Construida en 1934 por la compañía El Águila y nacionalizada tras la expropiación petrolera de 1938, la refinería llegó a procesar cerca de 100 mil barriles diarios. Desde ahí se abastecía buena parte del centro del país. Mientras la capital crecía sin pausa, el complejo se convirtió en símbolo de modernidad, empleo y progreso.

Pero el mismo desarrollo que impulsó terminó por rodearlo. Colonias enteras se expandieron hasta quedar a pocos metros de sus tanques y ductos. Para inicios de los años noventa, la ciudad ya no era la misma. Tampoco el aire.
El 18 de marzo de 1991, en pleno aniversario de la expropiación petrolera, el presidente Carlos Salinas de Gortari anunció su cierre. Informes oficiales señalaban que emitía más de 103 mil toneladas anuales de contaminantes, el 2.4% del total del entonces Distrito Federal. La decisión cambió la historia urbana de la zona.

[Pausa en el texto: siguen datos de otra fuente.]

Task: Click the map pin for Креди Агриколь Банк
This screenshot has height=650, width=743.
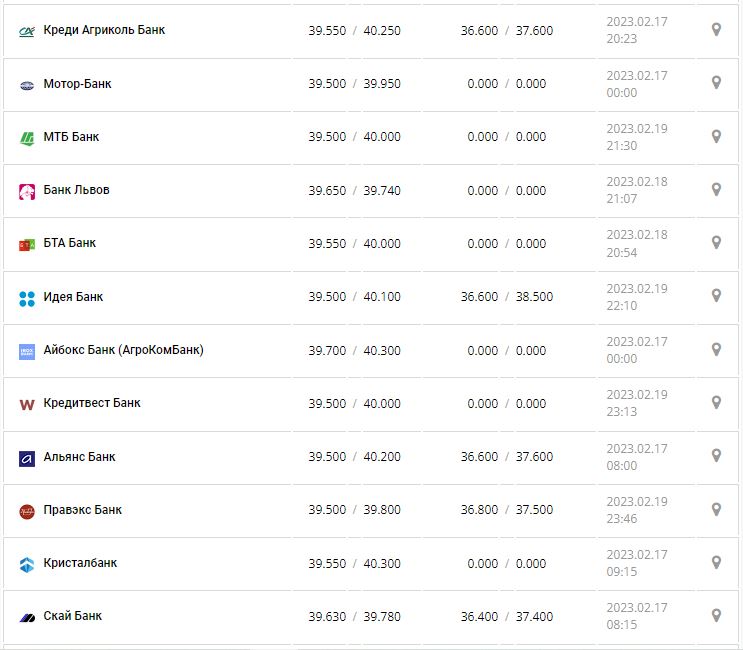Action: pyautogui.click(x=716, y=30)
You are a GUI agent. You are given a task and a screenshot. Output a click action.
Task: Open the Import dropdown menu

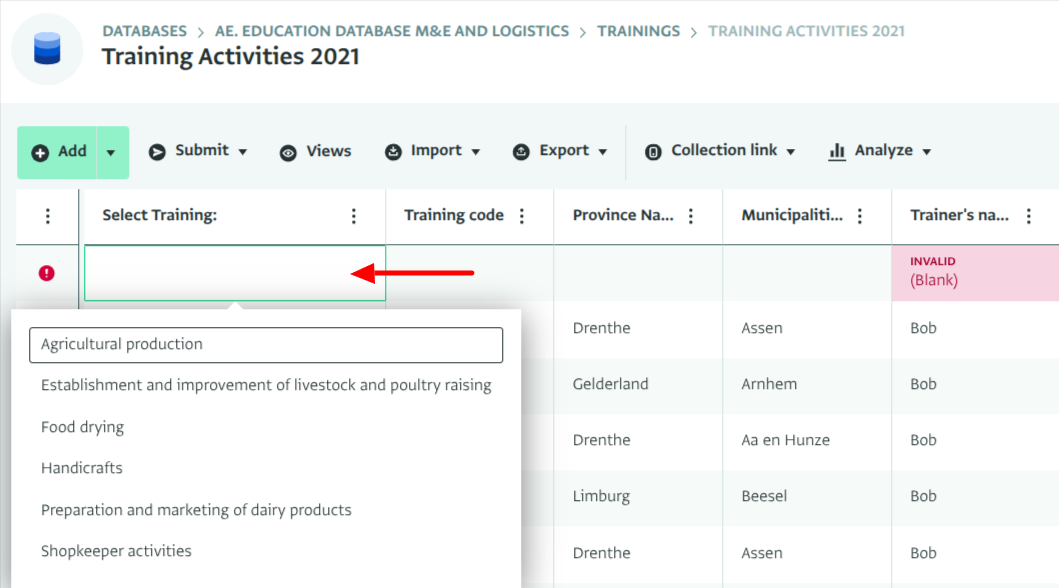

El desmantelamiento no fue inmediato. Se extendió hasta 1999 e implicó pérdidas estimadas en 500 millones de dólares, además de la reubicación o indemnización de más de 5 mil trabajadores. El debate incluyó temores por desabasto y mayor dependencia de importaciones.
Durante años, el terreno quedó como un enorme vestigio industrial. Un vacío gris entre colonias densamente pobladas. No fue sino hasta 2007 cuando comenzó la transformación que daría vida al Parque Bicentenario, inaugurado en 2010. Tres años de remediación ambiental limpiaron el suelo de residuos acumulados por décadas.
Hoy, donde antes hubo tanques y tuberías, crecen árboles y senderos que ocupan más de 55 hectáreas. La Refinería 18 de Marzo dejó de arder para convertirse en uno de los espacios verdes más grandes de la capital.
Sin embargo, el pasado no desapareció del todo. En 2022, una zona aún bajo control de Pemex se convirtió en depósito de miles de tanques inservibles de Gas Bienestar. Vecinos lo llamaron un “cementerio metálico”. La empresa aseguró que no representaban riesgo, pero el episodio recordó que la memoria petrolera sigue presente.
La historia de la refinería resume la transición de la ciudad: de potencia industrial a metrópoli que apuesta por la reconversión ecológica. Bajo el césped del parque aún late un pasado de acero, humo y petróleo que marcó a Azcapotzalco para siempre.